Simon Property Group on Thursday said occupancy in its U.S. malls and premium outlet properties was 95.6% at the end of its first quarter, unchanged from the same point last year, according to the company's first quarter earnings press release. Simon CEO David Simon has said that e-commerce is not going to smash brick-and-mortar retail, and that, with some thought, effort and diversification, retail properties can thrive.
Last month he also told analysts that retailers and mall owners must work together to improve and remix the shopping experience. “I'm hopeful that [retailers are] going to reinvest in their stores, improve their inventory mix and service their customer better,” he said. “And, by the way, we've got to have the same pressure on us to do that. So, it's a two-way street. We are up for the challenge. We have the conviction in our business to do that; as you know, if you go through our properties, by and large, they look, they feel great. We're going to redevelop a lot of opportunities.”
ICSC attendees also say they're aware of the difficulties, including the fact that many poorly performing malls are swiftly losing retailers and customers. Retail property loan delinquencies rose by 0.6 of a percentage point to 5.76%, according to data from real estate research firm Trepp LLC. “Special servers” that handle troubled commercial mortgage securities took on $3.1 billion worth of retail property-backed loans last year, up from $2.9 billion in 2015, Trepp added.

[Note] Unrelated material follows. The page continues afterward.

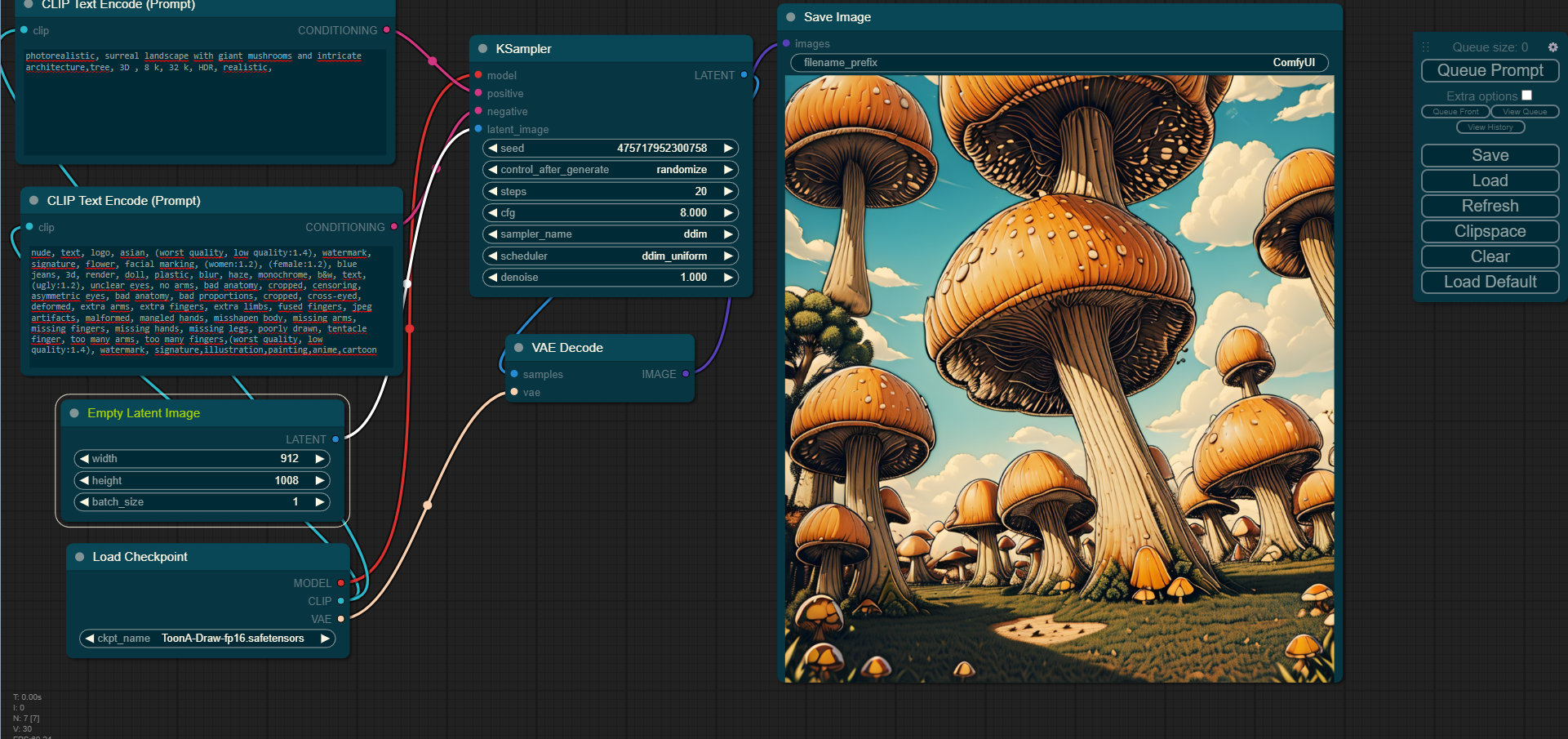Choose checkpoint in ckpt_name dropdown
Screen dimensions: 1568x739
(207, 639)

As ICSC attendees who spoke to Bloomberg noted, investors are wary — with good reason. Mall property values are shrinking in many areas of the U.S., and landlords are increasingly throwing in the towel when they get underwater. From January to November 2016, 314 loans secured by retail property — totaling about $3.5 billion — were liquidated for a loss of $1.68 billion, a rise of 11% from the same period in 2015, according to data from Morningstar Credit Ratings.
Long-term trends might belie the opportunistic mood of mall owners at the conference. Retail analyst Nick Egelanian, president of retail development consultants SiteWorks International, who is attending the conference, told Retail Dive that the group isn't addressing the obsolescence of the full-line department store model.
Sales in U.S. department stores, estimated to have once peaked at over $400 billion annually, today total less than $70 billion annually for the entire industry, he said in email to Retail Dive. "While we expect higher end 'specialty apparel' stores like Nordstrom and Nieman Marcus to remain relevant, sales at Sears, J.C. Penny, Macy’s and the few remaining regional department store operators are in a death spiral."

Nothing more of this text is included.